## [PROBLEM]
According to the Jeff Bridges profile, how many years has he been married to Susan Geston?

## [TEXT SEGMENT]
----

Like the characters he sometimes portrays, Jeff Bridges speaks in comma splices, punctuates the air in exclamation points and end-stops most of his sentences with an encouraging “you know?” or “man.” Checking in with me from the home in Santa Barbara, California, that he shares with his wife of 46 years, Susan Geston, Bridges tells stories, gesticulates, throws around ideas (philosophy, love, politics) in pieces, freely laughs and gets choked up in the very same inevitably fractured sentence. The man is a talker. He offers up his thinking without guile — what he’s learned along his journey, the low ruts of chemo, the dark nights of COVID-19, and his advice on the importance of making art, which books to read, the best music to dance to and anything else that might just help whoever he’s talking to. As Amy Brenneman, one of his costars on The Old Man, told me, “In many ways, work just interrupts a longer conversation for Jeff.”
We’re here, in part, to talk about living, and the work he is still doing at 73. So I ask about the simple declaration of The Old Man’s title, which doesn’t hint at the shadowy edge of modern military history, political intrigue, really serious fighting, car chases and, well, parenting, which makes up the sinew of the story. Is it something of a disguise? Or an insult? Are you actually the old man? Bridges harrumphs.
“I’m 73 now, so I guess I qualify,” he says. He purses his lips and squints. “It turns out there’s a bunch of us old codgers there: me, John Lithgow [77] — and Joel Grey [91] trumps us all.” Bridges continues with a searching look. “With us guys, anyway, if we’re lucky, we are all old men, finally.”
If Jeff Bridges can ever truly be said to pause when he’s in the middle of one of his riffs, this may be that very moment. He goes quiet and — just like that — he’s not riffing, not capturing images like the acclaimed photographer he became while winning awards for his acting, not jamming like the gifted musician he has proven to be, on film and off.
Jeff Bridges weighs his last word: “finally.” It’s a tangible word, a word of consequence, a word with claws for him, as an older man who is himself closing in on finality. Because early in the production of The Old Man, he was hit first with a surprisingly advanced case of cancer and then by a nearly fatal bout of COVID. But of course, pretty soon, he will start talking about all of that. He got sick, death came upon him. And it turns out that Jeff Bridges prepared for more living, even as he approached the possibility of his end.
It all began after The Old Man’s cast and crew took a break to comply with pandemic restrictions in March 2020. “During that break,” Bridges recalls, “I was doing some exercises while on the ground and felt what seemed like a bone in my stomach. I thought to myself, Hmm. But it didn’t hurt or anything. I asked Sue what she thought. She said: ‘I don’t know, but you’ve got to get it checked out.’ ”
It’s clear he is crafting a cautionary tale on our tendency to put off consultations with doctors: “At the time, I said to myself, ‘It doesn’t hurt. I don’t want to go to the doctor.’ ” He and his wife went on a planned trip to Montana instead. “I’m hiking and feeling great. My shins really itch, and I think, Oh, I just got, you know, dry skin. Then I had night sweats, but thought, That’s just hot summer nights. It turns out those are lymphoma symptoms.”

----

## [EXTRACTED DATA]
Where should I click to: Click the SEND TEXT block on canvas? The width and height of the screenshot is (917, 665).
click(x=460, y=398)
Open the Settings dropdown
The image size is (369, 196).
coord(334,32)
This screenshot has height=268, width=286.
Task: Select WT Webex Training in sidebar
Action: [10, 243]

----

## [EXERCISE RESPONSE]
46 years.